An immediate cause for the complaints against the government is the lack of dialogue and consultation on all the burning issues that confront the country. This problem is accentuated by the appointment of persons with military experience to decision-making positions. The ethos of the military is to take decisions fast and to issue orders which have to be carried out by subordinates. The President’s early assertion that his spoken words should be taken as written circulars reflects this ethos. However, democratic governance is about getting the views of the people who are not subordinates but equals. When Minister Premajayantha lamented that he did not know about the direction of constitutional change, he was not alone as neither does the general public or academicians which is evidenced by the complete absence of discussion on the subject in the mass media.

The past two attempts at constitutional reform focused on the resolution of the ethnic conflict and assuaging the discontent of the ethnic and religious minorities. The constitutional change of 1997-2000 was for the purpose of providing a political solution that could end the war. The constitutional change of 2016-19 was to ensure that a war should not happen again. Constitutional reform is important to people as they believe that it will impact on how they are governed, their place within society and their equality as citizens. The ethnic and religious minorities will tend to prefer decentralised government as it will give them more power in those parts of the country in which they are predominant. On the other hand, that very fact can cause apprehension in the minds of the ethnic and religious majority that their place in the country will be undermined.

Unless the general public is brought aboard on the issue of constitutional change, it is unlikely they will support it. We all need to know what the main purpose of the proposed constitutional reform is. If the confidence of the different ethnic and religious communities is not obtained, the political support for constitutional change will also not be forthcoming as politicians tend to stand for causes that win them votes.
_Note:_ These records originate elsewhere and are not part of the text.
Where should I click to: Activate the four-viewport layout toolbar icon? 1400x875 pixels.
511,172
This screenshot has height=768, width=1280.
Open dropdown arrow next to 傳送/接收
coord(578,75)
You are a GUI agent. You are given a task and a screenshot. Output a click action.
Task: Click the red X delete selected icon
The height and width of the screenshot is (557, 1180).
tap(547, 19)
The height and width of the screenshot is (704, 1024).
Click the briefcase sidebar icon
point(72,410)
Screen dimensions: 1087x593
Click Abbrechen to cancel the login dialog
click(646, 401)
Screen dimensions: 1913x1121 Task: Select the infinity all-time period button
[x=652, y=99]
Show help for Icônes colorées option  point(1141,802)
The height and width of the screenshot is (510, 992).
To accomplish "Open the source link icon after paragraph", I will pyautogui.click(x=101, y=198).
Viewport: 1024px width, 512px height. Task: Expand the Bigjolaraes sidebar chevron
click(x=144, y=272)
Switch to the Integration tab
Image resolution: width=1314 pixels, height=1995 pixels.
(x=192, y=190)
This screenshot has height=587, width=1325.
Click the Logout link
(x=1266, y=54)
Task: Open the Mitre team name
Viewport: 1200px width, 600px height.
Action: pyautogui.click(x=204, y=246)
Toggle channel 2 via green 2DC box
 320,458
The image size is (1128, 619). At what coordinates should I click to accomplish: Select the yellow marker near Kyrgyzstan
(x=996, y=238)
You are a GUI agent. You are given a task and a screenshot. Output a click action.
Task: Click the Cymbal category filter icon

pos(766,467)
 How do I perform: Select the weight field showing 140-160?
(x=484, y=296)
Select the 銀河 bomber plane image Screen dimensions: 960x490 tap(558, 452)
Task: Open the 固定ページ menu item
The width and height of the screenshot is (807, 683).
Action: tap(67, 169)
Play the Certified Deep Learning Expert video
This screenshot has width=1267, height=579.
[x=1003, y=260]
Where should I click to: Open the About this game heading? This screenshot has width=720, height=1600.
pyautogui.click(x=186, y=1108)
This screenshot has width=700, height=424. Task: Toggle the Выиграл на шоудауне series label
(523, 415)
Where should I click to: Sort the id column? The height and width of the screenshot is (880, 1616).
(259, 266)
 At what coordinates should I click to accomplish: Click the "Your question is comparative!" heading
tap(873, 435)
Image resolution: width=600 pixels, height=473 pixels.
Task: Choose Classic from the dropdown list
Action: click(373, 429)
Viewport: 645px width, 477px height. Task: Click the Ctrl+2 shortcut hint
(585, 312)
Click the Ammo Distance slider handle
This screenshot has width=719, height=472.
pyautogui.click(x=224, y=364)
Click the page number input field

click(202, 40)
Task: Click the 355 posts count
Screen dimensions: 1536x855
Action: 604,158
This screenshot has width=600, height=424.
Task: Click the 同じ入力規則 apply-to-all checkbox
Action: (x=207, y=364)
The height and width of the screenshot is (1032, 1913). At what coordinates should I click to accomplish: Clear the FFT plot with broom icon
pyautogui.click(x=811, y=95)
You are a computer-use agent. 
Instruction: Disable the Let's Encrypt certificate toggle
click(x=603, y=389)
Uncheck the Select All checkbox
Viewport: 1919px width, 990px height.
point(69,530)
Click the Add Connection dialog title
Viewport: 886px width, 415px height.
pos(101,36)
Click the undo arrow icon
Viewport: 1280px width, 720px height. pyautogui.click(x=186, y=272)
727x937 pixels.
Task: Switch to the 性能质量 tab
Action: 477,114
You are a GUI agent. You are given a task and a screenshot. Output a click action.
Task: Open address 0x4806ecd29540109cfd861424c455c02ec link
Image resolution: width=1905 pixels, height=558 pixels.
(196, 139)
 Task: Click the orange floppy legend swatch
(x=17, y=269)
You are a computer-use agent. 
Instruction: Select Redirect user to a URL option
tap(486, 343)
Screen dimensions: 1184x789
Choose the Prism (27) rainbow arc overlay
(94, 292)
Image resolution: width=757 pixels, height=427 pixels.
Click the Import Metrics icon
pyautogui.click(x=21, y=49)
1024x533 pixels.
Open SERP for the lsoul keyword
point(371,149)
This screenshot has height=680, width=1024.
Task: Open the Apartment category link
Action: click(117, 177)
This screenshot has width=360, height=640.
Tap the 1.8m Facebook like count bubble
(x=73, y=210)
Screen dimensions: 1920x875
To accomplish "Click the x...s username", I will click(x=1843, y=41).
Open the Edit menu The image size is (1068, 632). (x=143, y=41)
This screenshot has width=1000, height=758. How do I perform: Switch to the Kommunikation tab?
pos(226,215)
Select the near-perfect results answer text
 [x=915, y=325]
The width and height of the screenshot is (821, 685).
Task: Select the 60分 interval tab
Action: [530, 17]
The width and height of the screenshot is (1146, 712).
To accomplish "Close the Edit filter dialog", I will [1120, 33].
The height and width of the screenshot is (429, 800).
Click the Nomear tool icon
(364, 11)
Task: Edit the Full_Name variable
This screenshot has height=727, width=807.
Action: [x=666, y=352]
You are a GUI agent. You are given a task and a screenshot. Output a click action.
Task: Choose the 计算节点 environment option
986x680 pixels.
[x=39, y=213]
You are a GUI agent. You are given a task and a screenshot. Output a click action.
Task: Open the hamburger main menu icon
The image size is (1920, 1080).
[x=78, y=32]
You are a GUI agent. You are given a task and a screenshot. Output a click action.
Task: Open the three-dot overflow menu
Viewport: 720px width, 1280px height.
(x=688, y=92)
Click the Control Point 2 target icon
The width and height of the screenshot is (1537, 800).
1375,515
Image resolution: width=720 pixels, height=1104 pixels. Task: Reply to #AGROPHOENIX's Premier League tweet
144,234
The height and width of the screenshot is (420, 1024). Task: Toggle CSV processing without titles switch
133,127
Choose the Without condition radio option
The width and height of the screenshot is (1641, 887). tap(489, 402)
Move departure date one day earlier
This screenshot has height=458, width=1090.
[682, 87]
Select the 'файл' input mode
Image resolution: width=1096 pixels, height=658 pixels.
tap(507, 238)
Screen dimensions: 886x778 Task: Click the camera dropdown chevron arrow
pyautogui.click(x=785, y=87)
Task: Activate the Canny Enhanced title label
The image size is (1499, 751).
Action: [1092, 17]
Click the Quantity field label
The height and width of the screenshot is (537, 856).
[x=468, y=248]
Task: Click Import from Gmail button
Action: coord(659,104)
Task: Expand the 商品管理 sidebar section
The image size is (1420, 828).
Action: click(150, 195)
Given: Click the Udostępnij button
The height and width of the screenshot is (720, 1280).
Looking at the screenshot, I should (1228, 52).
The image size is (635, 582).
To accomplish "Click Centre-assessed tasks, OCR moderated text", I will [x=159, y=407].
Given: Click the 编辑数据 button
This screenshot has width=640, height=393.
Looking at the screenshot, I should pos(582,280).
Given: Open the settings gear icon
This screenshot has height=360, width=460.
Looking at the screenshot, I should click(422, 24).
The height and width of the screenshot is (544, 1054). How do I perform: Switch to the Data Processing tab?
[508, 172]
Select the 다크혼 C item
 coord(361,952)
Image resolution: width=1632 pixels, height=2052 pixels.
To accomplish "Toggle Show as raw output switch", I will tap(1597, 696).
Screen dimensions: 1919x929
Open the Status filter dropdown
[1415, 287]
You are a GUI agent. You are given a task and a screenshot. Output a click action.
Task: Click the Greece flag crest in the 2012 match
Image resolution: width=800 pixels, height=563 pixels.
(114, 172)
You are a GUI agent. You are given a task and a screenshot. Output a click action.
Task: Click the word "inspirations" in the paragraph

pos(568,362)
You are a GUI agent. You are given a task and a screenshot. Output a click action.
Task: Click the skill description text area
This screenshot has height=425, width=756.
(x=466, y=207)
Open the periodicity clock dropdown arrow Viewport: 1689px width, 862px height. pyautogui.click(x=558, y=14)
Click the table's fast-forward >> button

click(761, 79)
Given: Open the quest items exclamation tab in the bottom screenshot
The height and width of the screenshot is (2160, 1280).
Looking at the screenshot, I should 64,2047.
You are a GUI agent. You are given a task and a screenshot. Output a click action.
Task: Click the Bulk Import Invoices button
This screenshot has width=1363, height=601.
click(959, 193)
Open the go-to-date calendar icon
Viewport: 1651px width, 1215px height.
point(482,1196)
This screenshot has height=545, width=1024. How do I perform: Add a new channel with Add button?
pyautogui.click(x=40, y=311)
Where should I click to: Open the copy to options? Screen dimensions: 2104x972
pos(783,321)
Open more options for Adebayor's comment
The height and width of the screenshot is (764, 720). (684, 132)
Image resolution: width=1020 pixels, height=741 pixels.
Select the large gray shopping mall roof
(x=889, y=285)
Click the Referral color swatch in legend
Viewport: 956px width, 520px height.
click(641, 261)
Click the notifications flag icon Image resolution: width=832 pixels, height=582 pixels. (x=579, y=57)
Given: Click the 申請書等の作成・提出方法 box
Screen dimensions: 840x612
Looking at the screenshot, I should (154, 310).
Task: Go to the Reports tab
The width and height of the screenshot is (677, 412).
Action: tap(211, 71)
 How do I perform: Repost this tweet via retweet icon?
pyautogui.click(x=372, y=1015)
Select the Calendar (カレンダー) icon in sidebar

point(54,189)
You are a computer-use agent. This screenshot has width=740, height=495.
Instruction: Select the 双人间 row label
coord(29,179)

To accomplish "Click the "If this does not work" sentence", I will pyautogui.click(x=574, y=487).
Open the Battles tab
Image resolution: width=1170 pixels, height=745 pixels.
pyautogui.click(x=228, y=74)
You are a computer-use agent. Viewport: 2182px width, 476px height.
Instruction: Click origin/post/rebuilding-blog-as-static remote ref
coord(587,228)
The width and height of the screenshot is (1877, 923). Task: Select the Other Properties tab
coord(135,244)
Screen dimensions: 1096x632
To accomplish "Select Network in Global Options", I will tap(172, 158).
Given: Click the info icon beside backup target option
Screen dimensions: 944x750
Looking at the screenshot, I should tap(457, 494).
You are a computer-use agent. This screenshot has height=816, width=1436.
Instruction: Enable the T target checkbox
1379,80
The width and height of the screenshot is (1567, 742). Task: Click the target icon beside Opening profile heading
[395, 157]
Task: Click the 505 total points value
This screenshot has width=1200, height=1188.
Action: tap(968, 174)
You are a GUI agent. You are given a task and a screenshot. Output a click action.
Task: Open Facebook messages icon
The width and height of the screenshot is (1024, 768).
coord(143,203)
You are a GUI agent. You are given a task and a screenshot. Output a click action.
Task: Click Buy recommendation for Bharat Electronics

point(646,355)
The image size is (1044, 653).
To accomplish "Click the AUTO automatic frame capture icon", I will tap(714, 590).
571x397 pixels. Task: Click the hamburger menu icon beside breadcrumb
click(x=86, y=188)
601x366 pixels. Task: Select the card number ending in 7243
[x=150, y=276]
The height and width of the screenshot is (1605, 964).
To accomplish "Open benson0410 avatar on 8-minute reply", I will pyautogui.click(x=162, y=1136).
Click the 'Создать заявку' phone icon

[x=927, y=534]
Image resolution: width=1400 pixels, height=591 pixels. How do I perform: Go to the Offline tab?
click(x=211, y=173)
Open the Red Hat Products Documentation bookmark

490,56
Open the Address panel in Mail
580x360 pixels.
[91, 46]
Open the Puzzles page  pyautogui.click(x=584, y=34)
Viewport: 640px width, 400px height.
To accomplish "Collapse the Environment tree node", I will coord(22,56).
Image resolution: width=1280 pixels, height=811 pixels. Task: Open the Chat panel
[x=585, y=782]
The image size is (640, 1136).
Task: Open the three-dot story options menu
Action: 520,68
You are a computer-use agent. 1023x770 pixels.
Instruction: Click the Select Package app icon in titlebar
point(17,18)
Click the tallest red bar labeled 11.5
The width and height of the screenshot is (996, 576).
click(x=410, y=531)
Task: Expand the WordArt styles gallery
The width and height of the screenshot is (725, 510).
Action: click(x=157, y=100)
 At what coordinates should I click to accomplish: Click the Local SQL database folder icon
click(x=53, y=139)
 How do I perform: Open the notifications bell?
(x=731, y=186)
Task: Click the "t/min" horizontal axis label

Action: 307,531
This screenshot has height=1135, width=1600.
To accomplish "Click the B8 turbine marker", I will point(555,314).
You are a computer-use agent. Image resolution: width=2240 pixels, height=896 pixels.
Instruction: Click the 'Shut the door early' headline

Minister Premajayantha has usefully lit an early warning light when he said that politicians are not like lamp posts to agree to anything that the government puts before them. Even though the government has a 2/3 majority, this cannot be taken for granted. There needs to be buy in for constitutional reform from elected politicians and the general public, both from the majority community and minorities, if President Rajapaksa is to succeed where previous leaders failed.